On 6 August 2007, he was re-signed on a 12-month deal by new Sheffield United manager Bryan Robson for the upcoming Championship campaign. On 24 January 2008, he signed on loan for Blackpool until the end of the 2007–08 season. On 3 March it was revealed that Gerrard had undergone a knee operation which ended his season prematurely. He was subsequently released by the Blades when his contract expired at the end of the season.

===Stockport County===
After leaving Bramall Lane, he joined Stockport County, but failed to make a competitive appearance for the club.

===Return to Oldham Athletic===
On 5 November 2011, while working as goalkeeping coach at Oldham, he was brought on as a substitute for Alex Cisak, who had been sent off. Gerrard's first contribution in a competitive match for over two years, and first for Oldham for fifteen years, was to save a penalty. He made his first start in his second spell at the club in the 3–1 victory over Crewe Alexandra, on 8 November 2011.

==International career==
Gerrard never played for England at full international level, but he was capped 18 times by the under-21 side between 1993 and 1996.

==Coaching career==

===Oldham Athletic===
Gerrard was confirmed Oldham Athletic's goalkeeping coach on a part-time basis on 30 June 2010. On 20 August he signed a pay as you play contract to provide cover for number one keeper Dean Brill. In July 2011 he was given a full-time permanent contract as goalkeeping coach. He left Oldham on 21 June 2013, with his former club claiming that he was moving to Doncaster Rovers, following former Oldham boss Paul Dickov.

===Shrewsbury Town===
In July 2010, he was confirmed Shrewsbury Town goalkeeping coach on a part-time basis. This ended in July 2011, when his contract at Oldham was made full-time, with Gavin Ward replacing him in the post.

===Doncaster Rovers===

On 24 June 2013, he was confirmed as the new goalkeeping coach at Doncaster Rovers.

Gerrard left the club on 29 November 2021 by mutual agreement, having worked with seven different managers.

===Carlisle United===

On 24 February 2022, he joined League Two side Carlisle United as their new goalkeeper coach.

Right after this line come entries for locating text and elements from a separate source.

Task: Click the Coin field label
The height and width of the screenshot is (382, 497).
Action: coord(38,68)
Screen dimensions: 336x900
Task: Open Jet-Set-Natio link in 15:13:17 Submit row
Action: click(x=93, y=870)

From a relegation position, Carlisle retained their League Two status that season, and a successful campaign during the 2022–23 season resulted in a Wembley play-off final promotion to League One. Gerrard left the club by mutual consent at the end of June 2023.

===Peterborough United===

On 2 July 2024, Gerrard was appointed goalkeeper coach at EFL League One side Peterborough United.